Sr. Director:

La virtud no es siempre el punto medio entre dos extremos. Entre comida y veneno –señalaba Ayn Rand – resulta la mortal comida envenenada. Entre el bien y el mal, hay quien apuesta por combinarlos. Es el caso del terrorismo: entre derrotar a ETA y rendirse a sus pretensiones, pretenden un arreglo. "Ni pa ti ni pa mí", como en un regateo callejero.

Querer aplicar la ley se tacha de extremista. Cárcel es palabra ruda. Pero encarcelar al que asesina – oficio de una facción del nacionalismo vasco durante cuarenta años – es la benevolencia del Estado de Derecho hacia quien merecería mayor castigo. La mayoría de los políticos sostuvieron durante años que el terrorismo no podía ser vencido. Eludían así su responsabilidad. Convirtieron el argumento en una profecía autocumplida: no se acabó con el terrorismo porque no se creía poder acabar con él.

Ellos mentían. El Gobierno de José María Aznar lo desveló. Su tardío mérito fue demostrar que la derrota de ETA no era solo deseable, sino posible. Bastaba identificar correctamente al terrorista y sus apoyos y perseguirlos en todos los campos. Y proclamar lo evidente: debe encarcelarse a asesinos, cómplices, financiadores y encubridores. Y a los que aprovechan el terror para dominar a la población. ¿Supondría encarcelar a miles de vascos? Otra mentira.

Son los políticos los que justifican su vergonzosa conducta achacando al ciudadano normal sus propios pecados. No es lo normal acudir en defensa de ETA cuando la indignación popular amenazaba con barrerla, como ordenó el siniestro Arzallus tras el asesinato de Miguel Ángel Blanco. Ni concertar políticas o negociar con criminales, como hizo siempre el PNV y no para de hacer el PSOE desde que, cansado de maltratar a su señora, un dirigente socialista se atiborró de chiquitos con los batasunos. Son los políticos, no los ciudadanos, los que yerran y delinquen.
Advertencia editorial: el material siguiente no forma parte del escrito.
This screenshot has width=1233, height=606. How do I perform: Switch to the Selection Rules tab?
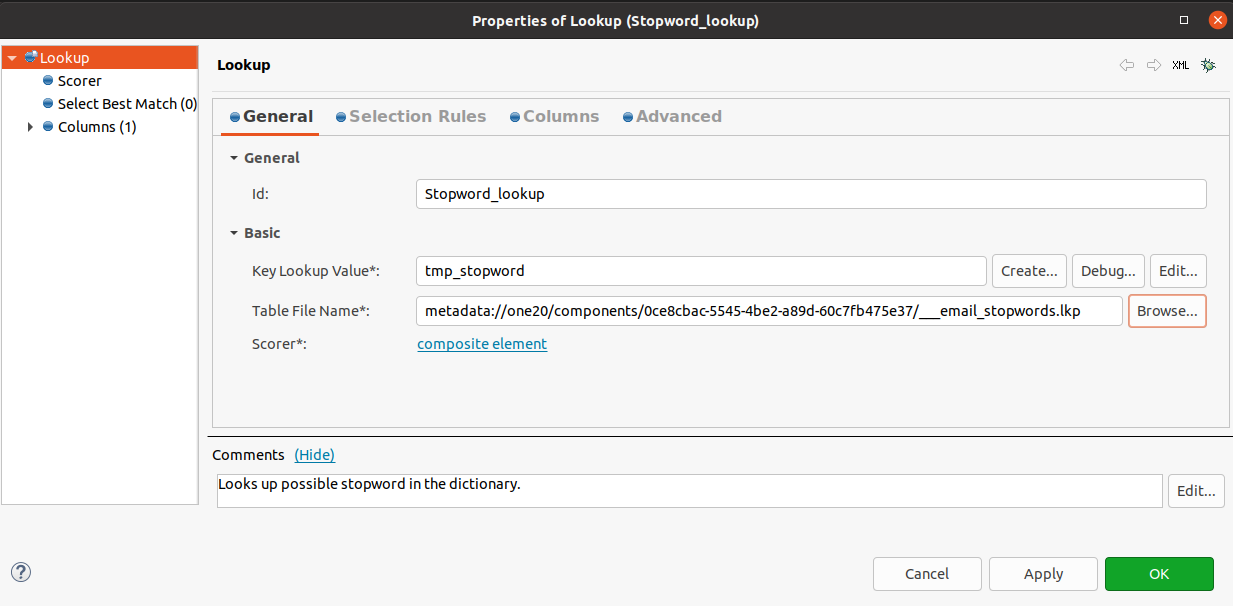pyautogui.click(x=411, y=116)
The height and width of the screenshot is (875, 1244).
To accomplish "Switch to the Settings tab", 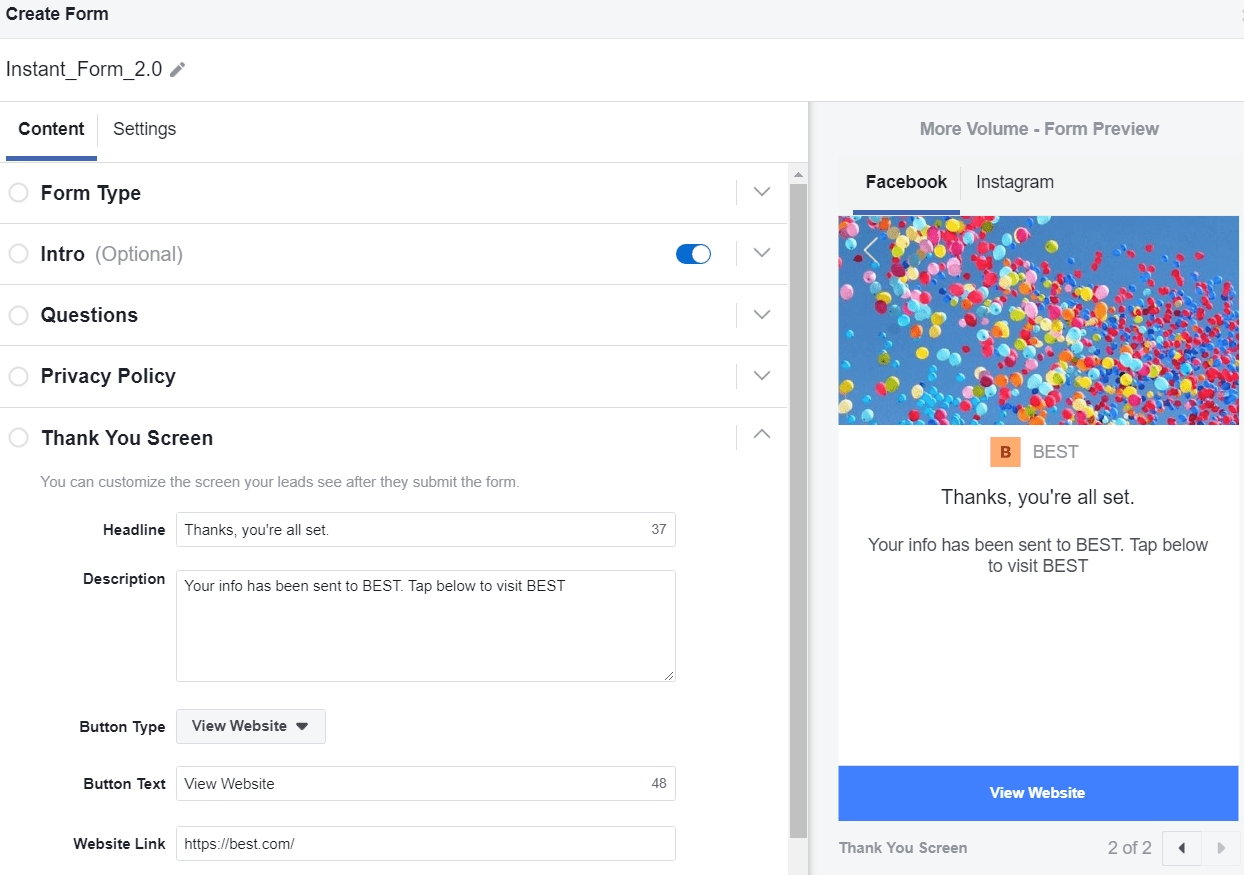I will [144, 129].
Deberán rendir cuentas por ello. Cumplir la ley, como todos los demás. En su tibieza estratégica, el Partido de Rajoy calla lo que debería pregonar: Zapatero barrió la estrategia que vencía al terror. Identificado el adversario, bastaban solo esfuerzo y principios: las dos cosas que detesta el inculto y sectario relativista que tomó las riendas. ¿Quién podría comandar el vil abandono de la única estrategia moral y eficaz contra el terrorismo? Conan Doyle pensaría en Moriarty. Un niño, quizá en Lord Voldemort. Nosotros, menos afortunados, tenemos a Rubalcaba.

Experto en arruinar la Educación, curtido en negar crímenes de Estado y camuflar sin rubor cada mañana el saqueo de cada tarde: la negociación parecía hasta fácil. Por un lado, una ETA dócil que hubiera vendido su sucia alma por tener a Zapatero de Presidente. Por otro, un Presidente sin escrúpulo en negociar desde el concepto de Nación hasta los mecanismos de defensa de la libertad individual. Mucho margen para el nefasto político cántabro. Si la historia es piadosa con Don Alfredo dejará en nombre de precioso pueblo el apellido de quien tan profundo daño ha sabido hacer a los españoles.

No es lo importante el consenso ni la unidad. Lo importante es perseguir el crimen sin excusas: acabar con los terroristas; encarcelar a quienes les ayudan; denunciar a quienes buscan negociar con ellos; expulsar a los jueces que persiguen o protegen según sople el viento; impedir que sus cómplices políticos y sociales accedan a cualquier institución, a cualquier empleo, a cualquier paz. Entre capturar delincuentes y rendirse a ellos no hay un virtuoso punto medio. La poca solidez moral que impera da cabida a la tibia estafa que los políticos profesionales nos colocan desde hace treinta años. Sobrarían muchos. Entre ellos, quien construyó su vida política con posibilismo amoral, quien jamás mintió porque ignora qué significa verdad. Quien hace dos días se ocupaba en disfrazar poco menos que de accidente el frío asesinato de servidores de la Ley. Cumplir la ley e ignorarla. Comida y veneno. Derrota o rendición. El punto medio se llama Rubalcaba.